Here’s what goes into planning your estate
Estate planning is no easy task. It’s even less appealing when you think about the circumstances that might require you to. With a whirlwind of emotions going through your mind, it’s hard enough to think about your regular responsibilities. Now added ones just dropped in your lap.
We strongly urge families to hire lawyers or financial planners, due to the incredible amount of information one needs to know when it comes to Estate Planning. Also, without copious knowledge of the various tactics available to make the most of your accumulated wealth, you could be missing out on a lot of money.
We wanted to dive in and show you what it really means to plan an estate.
What’s what and who’s who?
First, you have to identify the fiduciaries, beneficiaries and the terms of inheritance. This sounds simpler than it is. Do you leave assets for everyone, or a select few? Who do you trust enough to select as your fiduciary? What are the terms and do they vary from family member to family member?
Where’s the money coming from?
When it comes to actually paying the estate tax, the estate’s assets will normally pay any tax due in accordance with state law, unless you choose to pay another way. Failing to choose the right way can change what each beneficiary inherits. For, example, a person might leave a $1 million IRA to a niece and a $1 million cash gift to charity. They intended that the niece and the charity each receive the same amount. A poorly drafted will or trust, however, could result in an unnecessary tax burden that has to be satisfied by a portion of the IRA.
Pay as little as possible.
Make use of the Lifetime Exclusion from Transfer Tax and the Annual Exclusion from Gift Tax. You can give away $5.45 million upon passing without paying gift or estate tax. You can also gift $14,000 a year a piece to as many donees as you want, adjusted for inflation. When a person passes away, any portion of the exclusion amount that she did not use during life may be used to protect assets from estate tax. You need to make consistent use of the Gift Tax exclusion in order to make it worthwhile, but it allows a person to transfer substantial wealth.
Make use of the Marital Deduction as well. This lets a deceased person leave an unlimited amount of his property to his spouse tax-free. Any estate tax is then postponed until the passing of the surviving spouse.
The top dog in saving your cash during estate planning is an irrevocable life insurance trust (ILIT). Usually, a life insurance policy is taxed at up to 40 percent after the client’s passing. You can avoid this by setting up a trust to the policy. When the person passes away, the trust holds the proceeds for the benefit of the beneficiaries and the proceeds escape estate tax. A client with a $5 million policy on her life who sets up an ILIT can save up to $2 million in estate tax as a result of a few hours of sound planning.

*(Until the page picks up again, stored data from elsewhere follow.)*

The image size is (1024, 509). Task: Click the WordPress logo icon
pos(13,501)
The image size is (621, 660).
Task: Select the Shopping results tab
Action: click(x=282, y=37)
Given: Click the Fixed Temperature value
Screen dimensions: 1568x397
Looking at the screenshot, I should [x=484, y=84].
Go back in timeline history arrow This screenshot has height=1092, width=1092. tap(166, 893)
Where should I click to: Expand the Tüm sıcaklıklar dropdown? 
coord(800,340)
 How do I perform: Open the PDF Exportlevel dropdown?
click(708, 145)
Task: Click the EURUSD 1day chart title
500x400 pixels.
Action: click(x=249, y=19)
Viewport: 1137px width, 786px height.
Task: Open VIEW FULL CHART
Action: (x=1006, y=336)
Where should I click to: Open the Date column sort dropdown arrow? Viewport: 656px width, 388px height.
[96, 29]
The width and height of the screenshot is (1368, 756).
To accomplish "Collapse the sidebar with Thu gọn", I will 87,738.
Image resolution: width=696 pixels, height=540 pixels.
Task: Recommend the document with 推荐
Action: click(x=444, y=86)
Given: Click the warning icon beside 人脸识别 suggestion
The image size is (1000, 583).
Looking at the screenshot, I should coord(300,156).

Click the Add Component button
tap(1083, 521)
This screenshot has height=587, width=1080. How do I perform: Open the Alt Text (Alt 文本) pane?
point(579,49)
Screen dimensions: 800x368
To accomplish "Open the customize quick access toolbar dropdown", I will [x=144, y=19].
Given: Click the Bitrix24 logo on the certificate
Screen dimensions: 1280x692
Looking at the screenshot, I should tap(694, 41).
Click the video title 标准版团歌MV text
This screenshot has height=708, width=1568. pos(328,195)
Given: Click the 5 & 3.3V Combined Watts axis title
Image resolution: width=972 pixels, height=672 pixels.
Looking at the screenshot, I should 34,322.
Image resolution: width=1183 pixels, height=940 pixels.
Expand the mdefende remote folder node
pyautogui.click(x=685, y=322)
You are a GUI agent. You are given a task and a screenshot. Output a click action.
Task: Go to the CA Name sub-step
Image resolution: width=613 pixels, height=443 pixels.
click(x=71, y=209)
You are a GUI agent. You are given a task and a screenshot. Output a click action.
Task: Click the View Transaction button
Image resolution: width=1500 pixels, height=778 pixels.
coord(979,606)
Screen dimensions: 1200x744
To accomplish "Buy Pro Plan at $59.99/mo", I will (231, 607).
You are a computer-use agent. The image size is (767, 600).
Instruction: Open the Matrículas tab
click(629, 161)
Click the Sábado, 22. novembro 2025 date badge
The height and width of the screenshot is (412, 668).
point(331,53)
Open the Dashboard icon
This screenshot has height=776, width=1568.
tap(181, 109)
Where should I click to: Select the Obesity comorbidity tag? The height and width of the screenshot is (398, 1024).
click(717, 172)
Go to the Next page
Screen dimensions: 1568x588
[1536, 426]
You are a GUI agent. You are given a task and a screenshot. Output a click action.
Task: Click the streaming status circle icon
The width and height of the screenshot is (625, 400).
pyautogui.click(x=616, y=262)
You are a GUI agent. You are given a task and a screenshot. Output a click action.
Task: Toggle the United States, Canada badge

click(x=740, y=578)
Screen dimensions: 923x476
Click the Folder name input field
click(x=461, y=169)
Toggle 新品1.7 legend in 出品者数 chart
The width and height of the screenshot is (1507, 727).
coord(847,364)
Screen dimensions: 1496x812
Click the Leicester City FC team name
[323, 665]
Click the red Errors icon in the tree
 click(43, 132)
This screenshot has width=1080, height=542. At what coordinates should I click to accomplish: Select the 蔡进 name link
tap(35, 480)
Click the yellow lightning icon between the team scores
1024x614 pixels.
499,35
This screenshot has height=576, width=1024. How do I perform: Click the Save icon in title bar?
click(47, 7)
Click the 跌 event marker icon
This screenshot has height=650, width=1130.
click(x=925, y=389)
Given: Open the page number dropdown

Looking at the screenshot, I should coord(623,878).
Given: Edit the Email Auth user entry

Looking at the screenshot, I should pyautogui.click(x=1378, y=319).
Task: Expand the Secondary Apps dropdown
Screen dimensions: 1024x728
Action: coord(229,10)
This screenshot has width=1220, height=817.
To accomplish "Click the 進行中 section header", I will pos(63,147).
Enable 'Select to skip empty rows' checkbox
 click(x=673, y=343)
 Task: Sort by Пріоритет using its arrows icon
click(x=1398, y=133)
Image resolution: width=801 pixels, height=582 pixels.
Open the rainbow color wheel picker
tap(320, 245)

Wealthy clients may also be good candidates for a grantor retained annuity trust (GRAT). GRATs are one example of “estate freeze” techniques. They allow a client to transfer property to heirs. Any appreciation after the date of the transfer accrues for the benefit of the heirs and escapes transfer tax.
Often wealthy clients generated their wealth through their own business. If that’s the case, and the business was jointly owned with a non-relative, a Buy-Sell agreement should be in place. Having a buy-sell ensures that an orderly process exists for disposing of the deceased person’s interest in the business. Otherwise the will and trust of the deceased person should decide how the company should be sold or passed on.
Unfortunately, wealthy clients are often the targets of lawsuits or creditor claims. Real estate owned by a client can generate enormous liability if an accident happens or an environmental problem is discovered. For any clients already in the middle of a lawsuit, estate planners can make changes to the client’s situation that afford better asset protection.
Believe it or not, there are still numerous details that aren’t covered here, such as probate, post death planning and more. Perhaps most importantly, a good estate plan is flexible enough to allow changes to be made to accommodate changing circumstances in life. Review an estate plan after any major life event, but in any case every three to five years. Estate planning is not a process that is done and then set aside; it's ongoing and requires careful oversight by the client and the lawyer.